The Second Church Estates Commissioner (Tony Baldry, MP for Banbury) answered questions on behalf of the Church Commissioners in the House of Commons yesterday.

first batch
second batch
written answer

Here are two of the questions and answers.

Appointment of Bishops

1. Natascha Engel (North East Derbyshire) (Lab): What recent representations the Church Commissioners have received on the criteria for the appointment of bishops in the Church of England; and if he will make a statement.

The Second Church Estates Commissioner (Tony Baldry): The canons require that anyone to be considered and consecrated as a bishop at present has to be male and over 30.

Natascha Engel: I thank the hon. Gentleman for that answer. The Archbishop of Canterbury has recently written a newspaper article saying that it is okay to be a gay bishop as long as one is celibate. Where does the Church of England stand on people in civil partnerships? If they are celibate, are they okay to be bishops too?

Tony Baldry: There is no Church of England rule that prevents a celibate person in a civil partnership from being considered for appointment as a bishop. The issue is whether someone in that position could act as a focus for unity in a diocese. That would have to be considered by those responsible for making any episcopal appointment.

Partners of Vicars

8. Dr Julian Huppert (Cambridge) (LD): What training and support the Church of England provides to those who become partners of Church of England vicars after their ordination.
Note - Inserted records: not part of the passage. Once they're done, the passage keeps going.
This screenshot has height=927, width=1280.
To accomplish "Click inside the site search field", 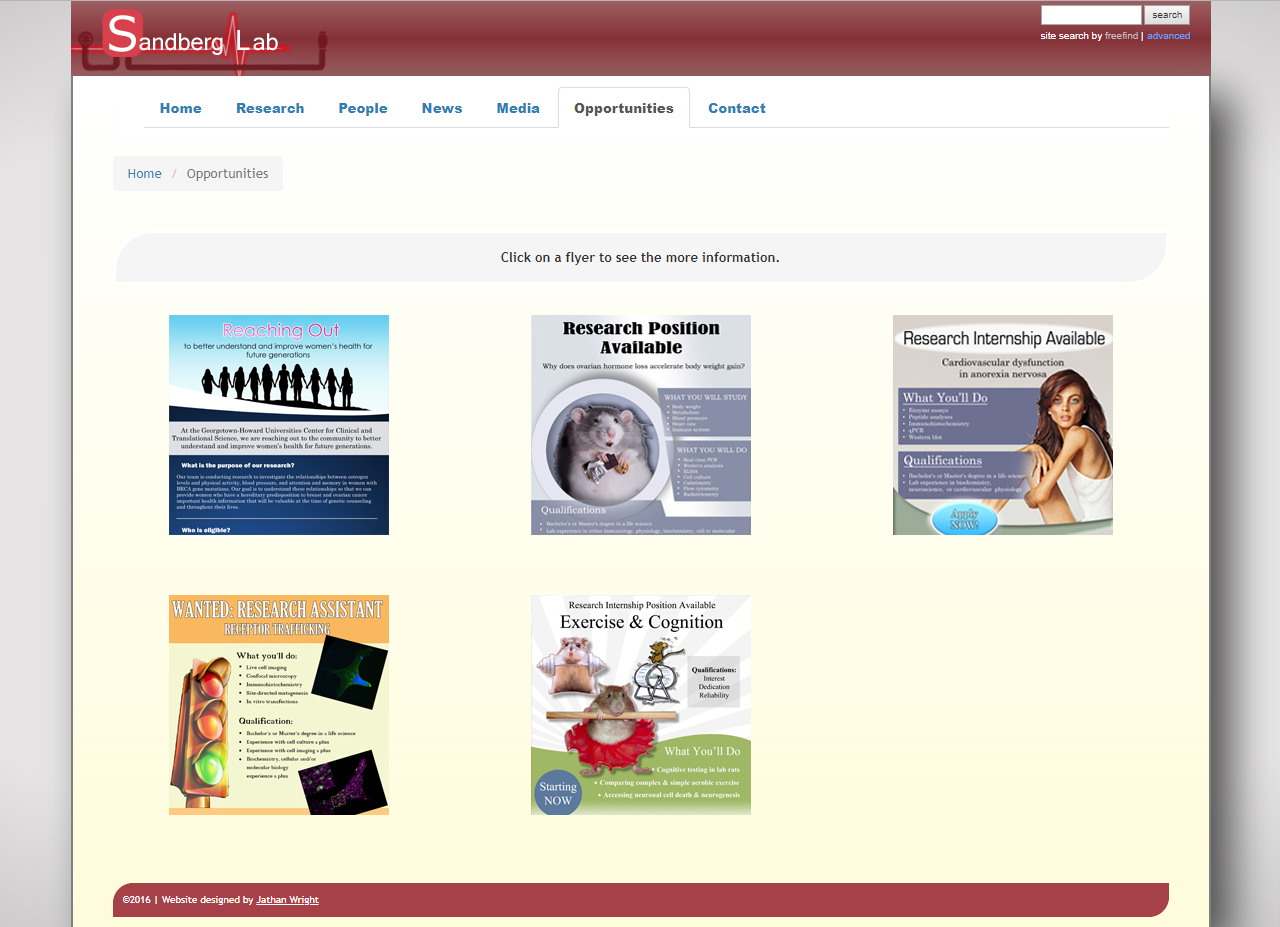I will click(x=1090, y=15).
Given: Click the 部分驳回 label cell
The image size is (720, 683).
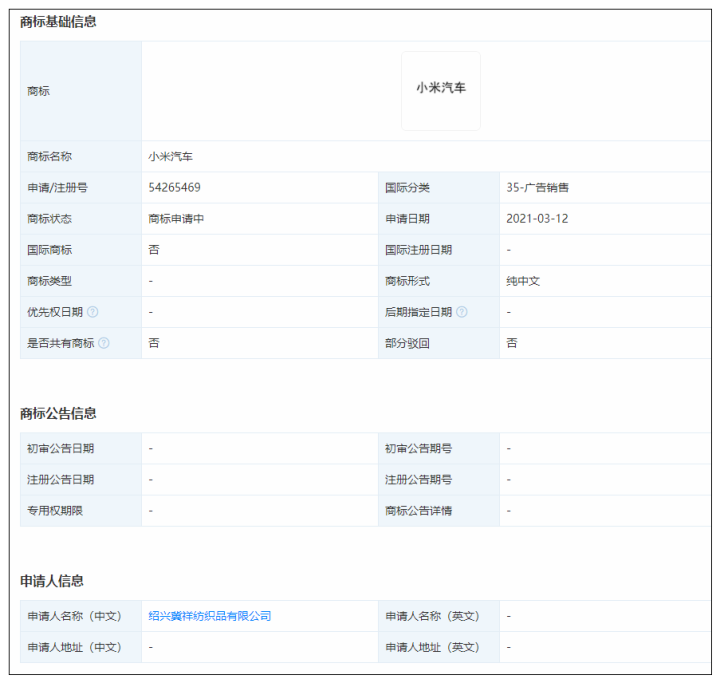Looking at the screenshot, I should pyautogui.click(x=407, y=343).
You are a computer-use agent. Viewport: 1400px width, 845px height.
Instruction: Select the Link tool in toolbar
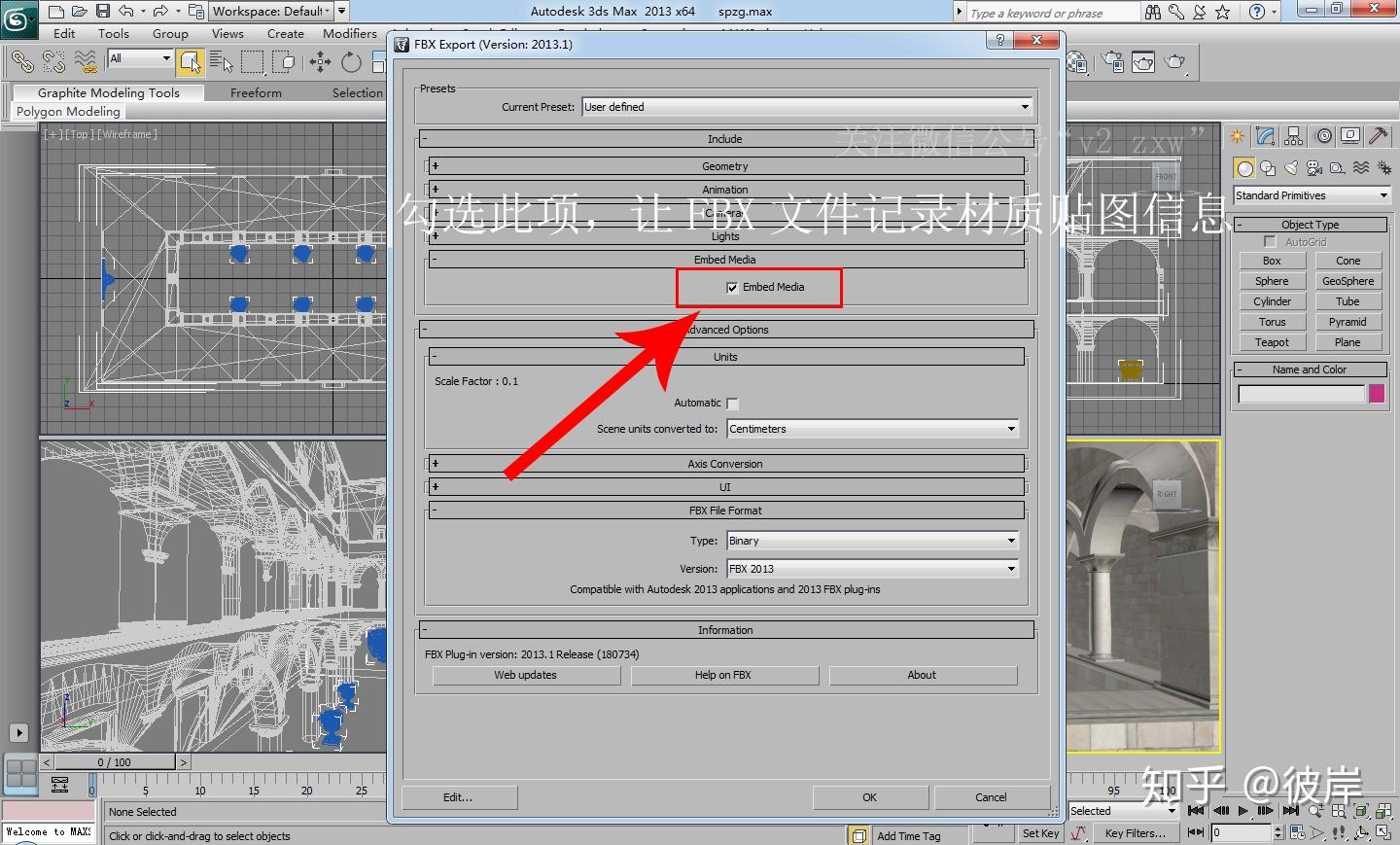coord(21,62)
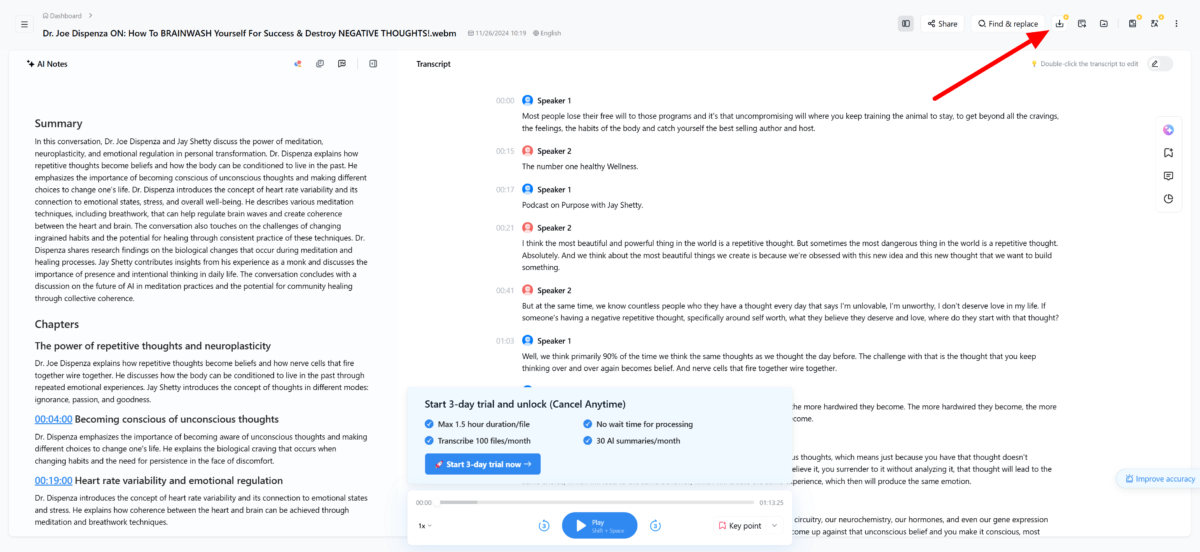
Task: Rewind 3 seconds in the audio player
Action: pyautogui.click(x=544, y=525)
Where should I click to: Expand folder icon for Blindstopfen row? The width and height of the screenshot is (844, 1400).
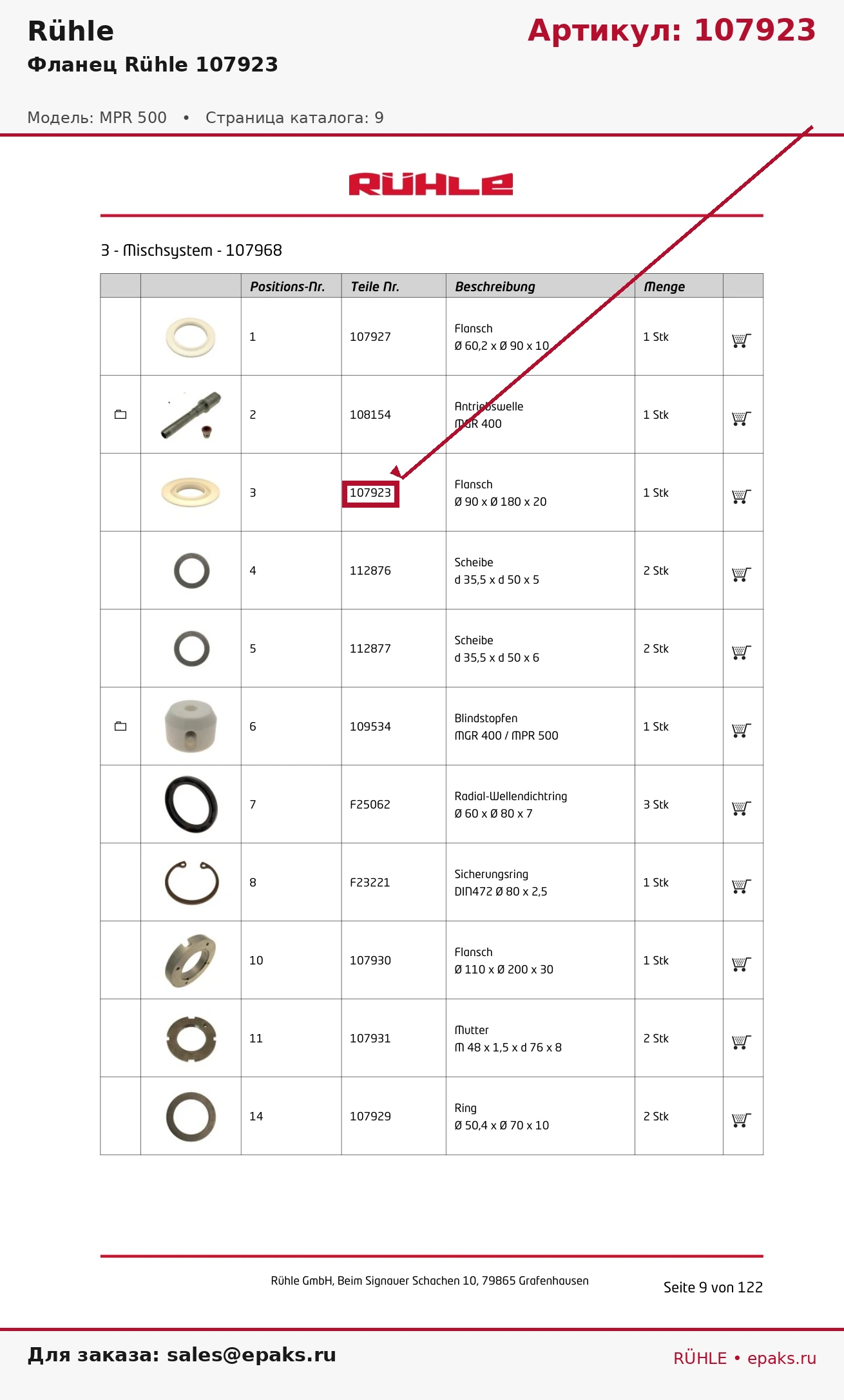(x=120, y=726)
Tony Baldry: When undertaking parish ministry, a curate and their family are able to access support from a number of people, including their bishop and their director of curate training.

Dr Huppert: Is the hon. Gentleman aware that there is a massive asymmetry between the treatment of those who become partners pre-ordination and post-ordination? If the Church expects such partners to play an active role, it should try to ensure that those who join their partner post-ordination get at least equivalent training.

Tony Baldry: I think everyone recognises that being a vicar is not an easy job. Betjeman succinctly observed:

“When things go wrong it’s rather tame
To find we are ourselves to blame.
It gets the trouble over quicker
To go and blame things on the Vicar.”

Every clergyman deserves our full support for what they do in the community, and their spouses – whether pre-ordination or post-ordination – deserve our support, because they are often on the front line of helping parishioners in the community. I very much hope that if any clergy spouse does not feel that she is getting full support, she will get in touch with me and I will make jolly sure that her diocesan bishops and others ensure that she gets the support that she deserves.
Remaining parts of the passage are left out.